Вспоминая сверстников из родного города, Митя удивлялся. В Одессе дети разных народов были живыми и шкодливыми, даже воспитанные еврейские девочки. А здесь казалось, что детство проходит как сон.
Через пару недель старокрымской скуки другой карточный должник Павла Васильевича подбирал Митю на набережной Коктебеля и увозил на восток, в деревню контрабандистов, к дружественным туземцам, где маленький гость за три рубля имел сервис all inclusive – кумыс, лепешки и полную свободу.
На рассвете, проснувшись от молитвенных выкриков мужчин в тюбетейках, мальчик шел гулять на край земли. Это было рядом. Надо было только продраться сквозь ущелье, заросшее можжевельником. Крутая тропинка, петляя, вела в голубую бухту, куда тихие парусники причаливали, чтобы укрыть в холодном гроте груду наживы – коньяк, чулки и презервативы.
Они подходили к берегу на веслах, как на цыпочках, по-быстрому сбрасывали товар и исчезали в тумане моря голубом. Речь этих аргонавтов была еще страннее татарской – сброд языков со всего побережья.
Дождавшись отплытия парусника, Митя вступал в индивидуальное владение пиратской бухтой. Инспектировал берег, собирая потерянные моряками пылинки дальних стран. Колотил по бочкам с контрабандой в гулком, как барабан, гроте. Жарился на солнце. Растворялся в воде. Ловил розовых крабов на большой палец ноги, долго и терпеливо притворяясь утопленником среди камней.
Этому приему, делать вид, что ты сам – еда, он научился годом раньше у хлопцев с Днестровского лимана, которые лихо выманивали из-под берега жирных раков. Морские гады тоже велись на простую хитрость. Запеченные в можжевеловых углях, они истекали соком и утоляли жажду. После обеда солнце, расплываясь от собственного жара, поджигало море и горизонт. Мальчик ленился возвращаться к дружественным туземцам и засыпал на теплой спине белого камня.
Ночью, открыв глаза, он долго не мог понять, где в этом мире верх, где низ, где настоящее звездное небо, а где только образ на пленке моря. Смотрел в ночь, не мигая, отчего звезд становилось больше, чем темноты. И темно-синий космос, выворачиваясь наизнанку, забирал юного наблюдателя на другую сторону тверди небесной, где желтые души людей лениво ползают по бесконечности. Это и есть звезды, ростовщики бытия, дающие нам взаймы каплю света в момент зачатия. Бизнес приносит им огромный доход. Получая с человека посмертные проценты, они каждый раз весело подмигивают.
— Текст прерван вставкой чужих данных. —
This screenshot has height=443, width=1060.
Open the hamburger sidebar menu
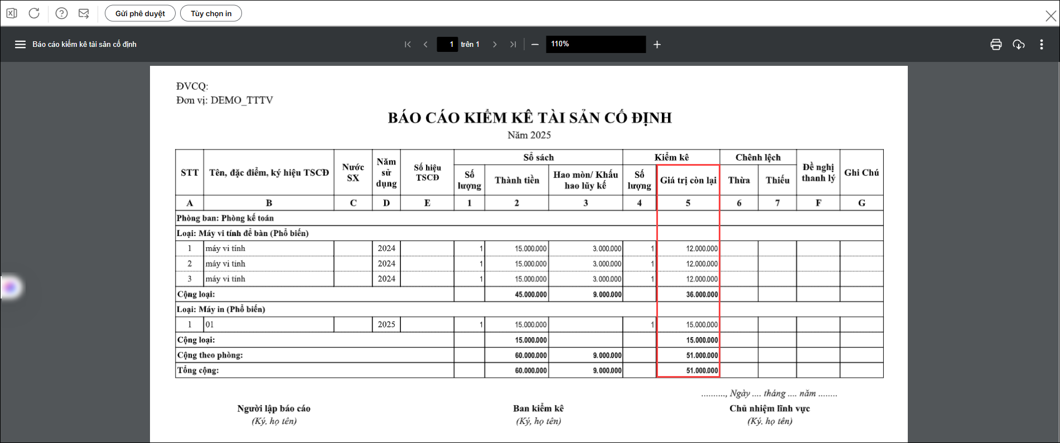coord(20,44)

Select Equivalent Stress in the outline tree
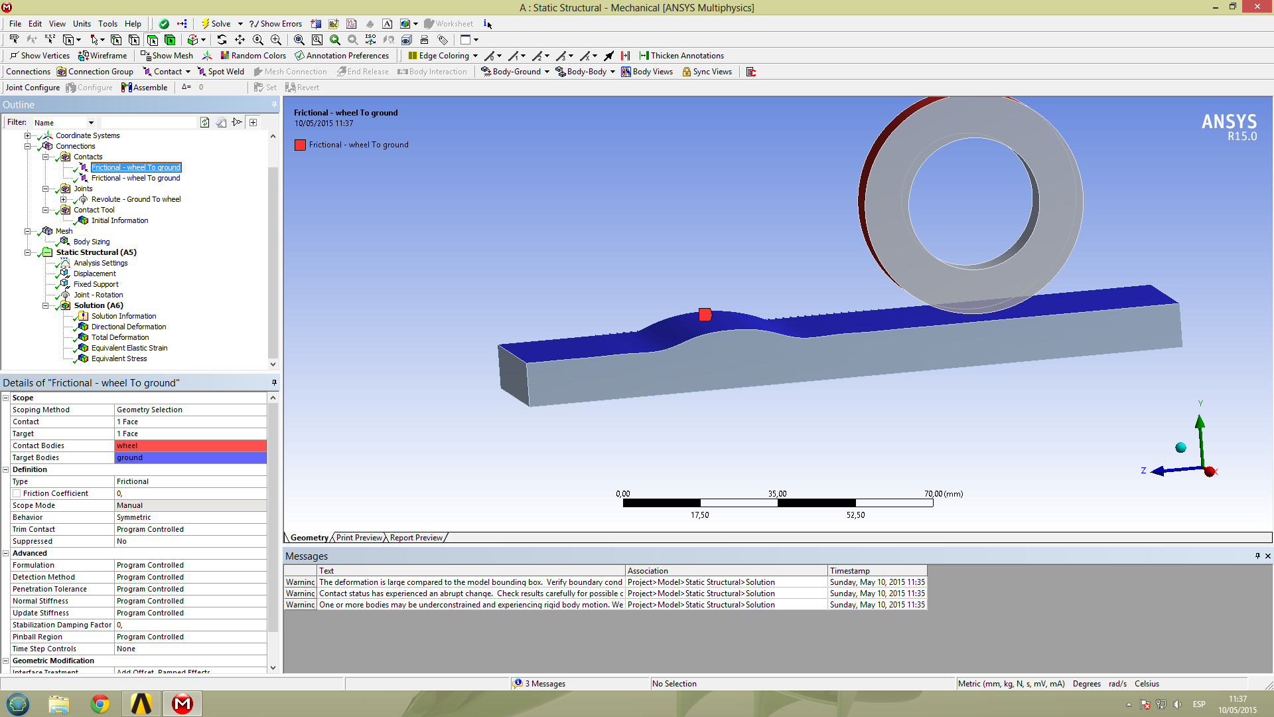tap(119, 359)
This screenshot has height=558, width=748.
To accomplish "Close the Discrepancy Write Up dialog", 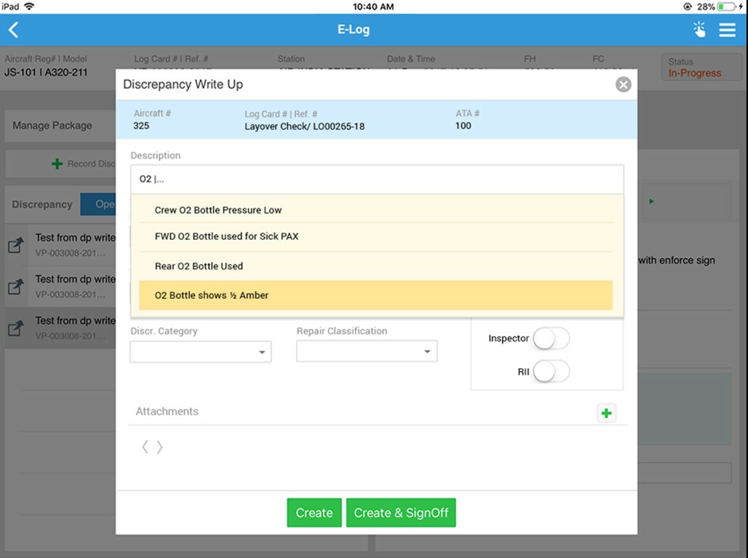I will tap(623, 84).
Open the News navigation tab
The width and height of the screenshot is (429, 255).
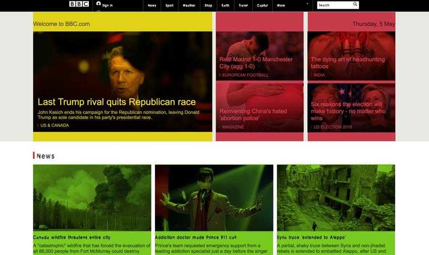tap(152, 6)

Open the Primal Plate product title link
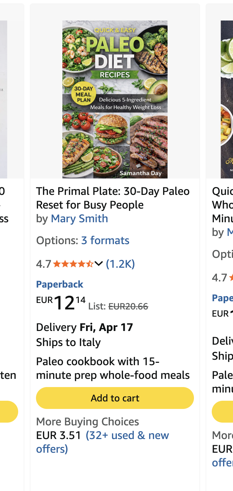tap(113, 198)
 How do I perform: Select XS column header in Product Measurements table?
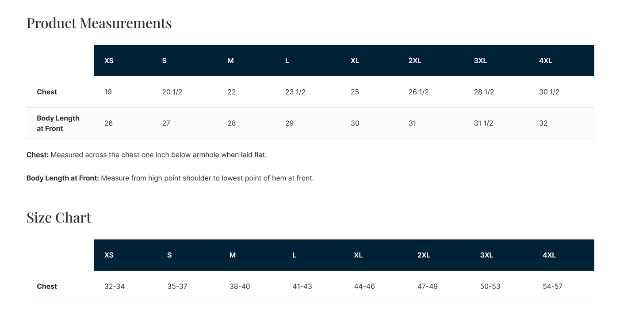click(x=109, y=61)
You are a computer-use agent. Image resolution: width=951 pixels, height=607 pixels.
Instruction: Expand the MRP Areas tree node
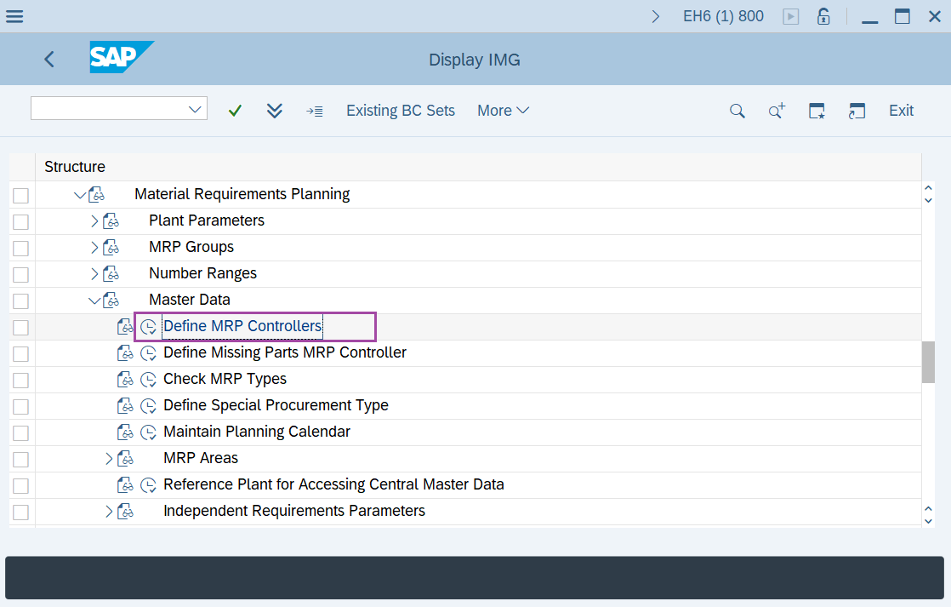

Вот такое кино показывало мальчику дикое лето, пока он болтался по волнам и вялился на берегах страны, которая узкой лентой оборачивалась вокруг Черного моря. Из географии он знал, что на севере есть большие холодные города – Киев, Харьков, Москва. Но туда не тянуло. В конце августа, перед началом осенних штормов, Митю доставляли в родительский дом на улице Лизогуба, спонсора терроризма, казненного на Скаковом поле в царствование Александра Освободителя.
После революции одесситов ужасали ночные грабители – Пружинщики. Они тоже были с большой буквы, эти спортивные молодые люди, которые крепили к ногам рессоры и скакали по улицам криминальными кенгуру, на ходу подрезая у прохожих мешки и лопатники. Для большего эффекта Пружинщики закутывались в саваны. Они вырастали перед обывателями, как лихие привидения, делали грабеж и исчезали в темноте под восхищенный свист беспризорников. Высокая культура гоп-стопа была воспета бардами Молдаванки и Пересыпи.
Митя мечтал стать пружинкой ночного танцующего бандитского механизма Одессы.
В раннем детстве у него была няня, гречанка Афродита из Бессарабии, суеверная и поэтичная, с волосатой бородавкой, печатью Великого Пана, на длинном носу. Она утверждала, что не все одесские привидения – бандиты, что встречаются среди них настоящие мертвые души, у которых связаны руки, из-за чего они не могут поднять с земли даже корку хлеба. Столкнувшись с таким на улице, надо первым делом убрать свои руки в карманы. Иначе он позавидует, а на свете нет ничего хуже зависти мертвеца.
Думаю, что сказка-ложь была камуфляжем воспоминаний о красном терроре двадцатого года. Массовые расстрелы на набережных Крыма и в других туристических местах. Советские палачи халтурили, как все советские люди. Поэтому казненные иногда оживали в мешках, куда их засовывали перед тем, как сбросить в море. Оживали и пытались уйти, но не могли, так же, как няня не могла рассказать мальчику эту историю. Так же, как я не могу нырнуть в прошлое и вернуться с подлинной биографией деда. Руки связаны. Иногда удается распутать узелок-другой, но до полного освобождения еще далеко.